- **Challenge**: Copy the items word for word, from the first line through the line holding "[x=528, y=171]", including that line.

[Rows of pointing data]

+ + + + +

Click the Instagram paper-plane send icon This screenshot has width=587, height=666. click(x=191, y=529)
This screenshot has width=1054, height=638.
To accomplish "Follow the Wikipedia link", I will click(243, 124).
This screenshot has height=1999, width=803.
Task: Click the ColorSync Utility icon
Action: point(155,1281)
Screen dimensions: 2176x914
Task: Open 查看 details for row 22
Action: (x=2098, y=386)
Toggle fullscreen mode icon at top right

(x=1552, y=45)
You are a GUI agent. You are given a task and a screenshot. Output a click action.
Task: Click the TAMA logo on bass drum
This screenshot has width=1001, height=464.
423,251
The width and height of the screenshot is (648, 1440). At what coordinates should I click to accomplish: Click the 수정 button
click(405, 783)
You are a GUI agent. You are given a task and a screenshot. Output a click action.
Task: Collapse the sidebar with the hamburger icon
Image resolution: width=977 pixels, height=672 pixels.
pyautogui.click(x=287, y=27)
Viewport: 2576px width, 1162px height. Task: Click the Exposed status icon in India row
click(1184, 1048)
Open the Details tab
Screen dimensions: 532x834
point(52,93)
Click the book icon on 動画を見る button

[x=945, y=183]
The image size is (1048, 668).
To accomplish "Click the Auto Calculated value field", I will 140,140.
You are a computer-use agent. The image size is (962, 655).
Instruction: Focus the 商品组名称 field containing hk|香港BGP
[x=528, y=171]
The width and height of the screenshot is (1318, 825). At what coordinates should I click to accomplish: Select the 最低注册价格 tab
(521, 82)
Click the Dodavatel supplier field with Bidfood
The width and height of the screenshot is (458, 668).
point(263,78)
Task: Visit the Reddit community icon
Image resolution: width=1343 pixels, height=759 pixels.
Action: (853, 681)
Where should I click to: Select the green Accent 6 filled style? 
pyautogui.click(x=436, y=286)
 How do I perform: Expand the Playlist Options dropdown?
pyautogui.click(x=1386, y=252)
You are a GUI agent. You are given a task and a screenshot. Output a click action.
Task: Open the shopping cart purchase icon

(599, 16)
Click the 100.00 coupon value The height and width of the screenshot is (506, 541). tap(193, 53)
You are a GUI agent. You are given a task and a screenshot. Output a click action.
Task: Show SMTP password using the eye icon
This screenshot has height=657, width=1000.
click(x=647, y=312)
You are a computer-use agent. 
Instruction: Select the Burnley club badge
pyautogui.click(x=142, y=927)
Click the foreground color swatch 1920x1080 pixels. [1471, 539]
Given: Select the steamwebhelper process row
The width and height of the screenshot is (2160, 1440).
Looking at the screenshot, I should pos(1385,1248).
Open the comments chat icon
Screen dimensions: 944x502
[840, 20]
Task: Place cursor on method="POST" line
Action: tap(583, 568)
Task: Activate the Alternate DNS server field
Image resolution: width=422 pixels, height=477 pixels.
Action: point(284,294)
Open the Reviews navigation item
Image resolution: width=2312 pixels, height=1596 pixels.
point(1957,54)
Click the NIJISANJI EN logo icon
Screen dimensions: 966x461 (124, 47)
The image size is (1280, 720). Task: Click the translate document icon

+ + + + +

- **Task response**:
Click the Instagram paper-plane send icon This screenshot has width=587, height=666. click(x=191, y=529)
This screenshot has width=1054, height=638.
To accomplish "Follow the Wikipedia link", I will click(243, 124).
This screenshot has height=1999, width=803.
Task: Click the ColorSync Utility icon
Action: point(155,1281)
Screen dimensions: 2176x914
Task: Open 查看 details for row 22
Action: (x=2098, y=386)
Toggle fullscreen mode icon at top right

(x=1552, y=45)
You are a GUI agent. You are given a task and a screenshot. Output a click action.
Task: Click the TAMA logo on bass drum
This screenshot has width=1001, height=464.
423,251
The width and height of the screenshot is (648, 1440). At what coordinates should I click to accomplish: Click the 수정 button
click(405, 783)
You are a GUI agent. You are given a task and a screenshot. Output a click action.
Task: Collapse the sidebar with the hamburger icon
Image resolution: width=977 pixels, height=672 pixels.
pyautogui.click(x=287, y=27)
Viewport: 2576px width, 1162px height. Task: Click the Exposed status icon in India row
click(1184, 1048)
Open the Details tab
Screen dimensions: 532x834
point(52,93)
Click the book icon on 動画を見る button

[x=945, y=183]
The image size is (1048, 668).
To accomplish "Click the Auto Calculated value field", I will 140,140.
You are a computer-use agent. The image size is (962, 655).
Instruction: Focus the 商品组名称 field containing hk|香港BGP
[x=528, y=171]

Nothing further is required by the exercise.